§ **Excerpted passage**

--- --- ---

I’ll comment on the implications of this list in my conclusion. The book also has a number of different items of interest: magical words that are actually just misunderstood English, separate instructions for a particular magical experiment based on the sex of the operator, a demon that kills Americans by slapping them with its nose, etc.

One item that deserves mention is the presence in the second section of spirits known as the “Amalthai.” Peterson proposes that this might be a reference to the mythological Greek goat or nymph Amalthea, who nursed Zeus after Rhea hid him away from Kronos. There does appear to be a linguistic similarity between the names, but there’s no other clear link between these spirits and the mythological figure. Perhaps a future manuscript discovery will clarify these issues.

As you can expect from Joe Peterson, all of this is tied together with a thorough introduction, copious footnotes, a list of manuscripts, a comprehensive bibliography, and multiple indices. The only potential omission would be notes for the first section that illustrated the ties to Verum more closely. If you’re interested in that connection, you’ll probably want to keep both books on hand for reference.

I would like to attach one caveat to the book: it’s not the end (or beginning) of the story. If you read my description of the four parts above, you might be wondering how these sections fit together. Simply put, they don’t; the original compiler put them in one work without trying to write connections. What this means is that these works – which date back to the mid-seventeenth century – were likely transmitted on their own for quite some time before being collected.  Thus, Joe’s book is wonderful, but I hope it serves as the springboard for future revelations that will continue to challenge our knowledge of early modern books of magic.

Published in: on July 28, 2018 at 8:00 am  Comments (1)  

Review – Speculum Terrae: A Magical Earth-Mirror from the 17th Century

I’m sure most readers are familiar with the use of mirrors in magical operations to speak with spirits – but how common was such practice? We may never know the answer, but Frater Acher has given us a special opportunity to examine one of these items – albeit second-hand – through a new publication from Hadean Press, who were nice enough to send me a review copy.

The book is tiny in size but rich in content. While researching Cyprian, Frater Acher found an Erdspiegel (“Earth-Mirror”) in the archives of Michelstadt, Germany. These mirrors, used for treasure-hunting, consisted of a pane of glass, one or more sheets of paper with magical seals, a thin layer of dirt, and a container for the whole. Not only had the mirror survived for three hundred years, it had been the subject of an article in the Hessische Blätter für Volkskunde by Professor Richard Wünsch in 1904.

After the introduction, Frater Acher provides us with a translation of the good professor’s article, which not only discusses the particular mirror, but also the lore surrounding these devices dating back to Babylonian times. We then move to an examination of the object that has come down to present times, along with the four magical seals that populate it. Acher attempts to place the diagrams and words on these in the context of other magical works, a difficult task given the unique nature of some of the elements. He does manage to trace one of the designs back to a seventeenth-century Rosicrucian treatise, thus providing an example of how that mystical philosophy might have impacted magical praxis.

Acher ends the book with a brief treatise on the significance of earth in folklore, especially of the Germanic variety. A comprehensive bibliography follows. The book has no index, but it is short enough that this is no real detriment.

--- --- ---

§ **Source information**

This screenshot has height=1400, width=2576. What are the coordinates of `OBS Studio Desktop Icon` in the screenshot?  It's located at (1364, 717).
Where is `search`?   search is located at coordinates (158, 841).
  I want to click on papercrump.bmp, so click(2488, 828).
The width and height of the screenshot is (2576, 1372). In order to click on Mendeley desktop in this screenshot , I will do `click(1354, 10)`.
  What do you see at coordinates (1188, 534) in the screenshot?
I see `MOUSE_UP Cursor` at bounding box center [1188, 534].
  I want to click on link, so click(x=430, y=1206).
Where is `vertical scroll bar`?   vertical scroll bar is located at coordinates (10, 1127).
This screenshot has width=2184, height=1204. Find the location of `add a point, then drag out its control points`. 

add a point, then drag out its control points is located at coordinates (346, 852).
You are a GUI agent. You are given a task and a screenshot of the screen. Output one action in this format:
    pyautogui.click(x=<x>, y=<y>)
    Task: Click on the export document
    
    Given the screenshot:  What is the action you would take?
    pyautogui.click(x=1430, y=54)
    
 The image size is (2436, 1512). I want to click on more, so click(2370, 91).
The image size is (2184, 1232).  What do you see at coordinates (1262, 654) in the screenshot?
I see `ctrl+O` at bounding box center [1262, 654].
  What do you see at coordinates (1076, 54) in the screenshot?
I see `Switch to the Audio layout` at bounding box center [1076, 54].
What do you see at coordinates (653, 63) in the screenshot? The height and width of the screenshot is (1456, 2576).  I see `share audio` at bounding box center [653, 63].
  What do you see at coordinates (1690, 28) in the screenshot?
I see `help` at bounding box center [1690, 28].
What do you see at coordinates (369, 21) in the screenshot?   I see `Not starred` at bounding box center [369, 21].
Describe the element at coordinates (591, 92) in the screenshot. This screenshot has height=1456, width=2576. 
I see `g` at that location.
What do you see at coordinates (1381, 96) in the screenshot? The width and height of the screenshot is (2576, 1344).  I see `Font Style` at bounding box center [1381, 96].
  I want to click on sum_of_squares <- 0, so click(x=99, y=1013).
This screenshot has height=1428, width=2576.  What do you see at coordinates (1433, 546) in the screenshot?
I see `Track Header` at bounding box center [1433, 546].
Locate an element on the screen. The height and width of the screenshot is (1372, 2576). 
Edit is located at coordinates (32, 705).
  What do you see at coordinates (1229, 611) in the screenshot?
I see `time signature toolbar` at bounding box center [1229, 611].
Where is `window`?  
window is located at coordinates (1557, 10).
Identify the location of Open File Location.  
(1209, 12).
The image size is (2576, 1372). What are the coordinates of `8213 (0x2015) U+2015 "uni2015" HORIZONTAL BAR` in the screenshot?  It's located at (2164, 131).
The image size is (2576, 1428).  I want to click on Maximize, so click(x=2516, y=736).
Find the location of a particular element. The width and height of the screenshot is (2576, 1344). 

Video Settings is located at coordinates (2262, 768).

--- --- ---

§ **Tasks**
1/ Answer these from the book reviews:
(a) Whom does Peterson propose the "Amalthai" might refer to?
(b) Where did Frater Acher find the Erdspiegel?
(c) Who wrote the 1904 article about the mirror, and in what publication?
2/ According to the book reviews, why were the four sections of Peterson's book likely passed on separately before they were collected?
3/ Continue the book reviews from the point where they stop.
None of the lines are needed here.

§ **Answers in order**
1/
(a) The mythological Greek goat or nymph Amalthea, who nursed Zeus after Rhea hid him away from Kronos.
(b) In the archives of Michelstadt, Germany.
(c) Professor Richard Wünsch, in the Hessische Blätter für Volkskunde.

2/ The sections don't fit together, because the original compiler put them into one work without trying to write connections between them. This suggests that the works were likely transmitted on their own for quite some time before being collected.

3/
One question remains unanswered: the paper seal provided in the Wünsch article does not match up with the ones found in the surviving mirror in the archives. Acher hypothesizes that it might have been lost in the interim – yet the professor does not note the presence of the other four paper discs. Further, Wünsch’s article states the box that contains the paper and glass is leather, but the one in the archives is paper. Are we dealing with two separate objects?

This is a small but excellent work that will appeal to those who are interested in magic mirrors and magical treasure-hunting, or who seek a chthonic model of divination for their personal practice.

Published in: on July 11, 2018 at 11:29 pm  Leave a Comment  

Review – Edward Poeton: The Winnowing of White Witchcraft

While at Treadwell’s on my UK trip, I picked up Cunning Folk: An Introductory Bibliography, which is out of date but still fascinating. One key work mentioned within was a work by the early seventeenth physician Edward Poeton, “The Winnowing of White Witchcraft,” which only existed in manuscript form in Sloane 1954. I was trying to figure out whether I should spend time at the British Library tracking it down, and I was happy to see that Poeton’s work had just been published by the Arizona Center for Medieval and Renaissance Studies. The book doesn’t even seem to have made its way to Amazon, but fortunately one of my local libraries came through for me on a copy of this important primary source on early modern cunning folk, their practices, and the arguments for and against their practices.

First, a few caveats. Winnowing is a thin paperback, and the price point of $45 is more than I’d be willing to spend. Even though this work is of direct use in my research, I’m really on the fence about whether I should purchase it. Further, the bulk of the text replicates the spelling of the original. This is fine for two of the speakers, but the third…

I’m getting ahead of myself.

Poeton’s Winnowing is an unpublished treatise on the cunning folk.  As with many such works at the time, it is written in the form of a dialogue, in which a wise and knowledgeable teacher instructs a student in error who is nonetheless willing to ask questions and learn. In Winnowing, we have three parties: a clergyman with a doctorate in divinity, a physician, and the country squire who has been promoting cunning folk. The first two are intelligible, but Poeton has placed the squire’s words in a bizarrely spelled depiction of a local dialect which is quite difficult for modern readers.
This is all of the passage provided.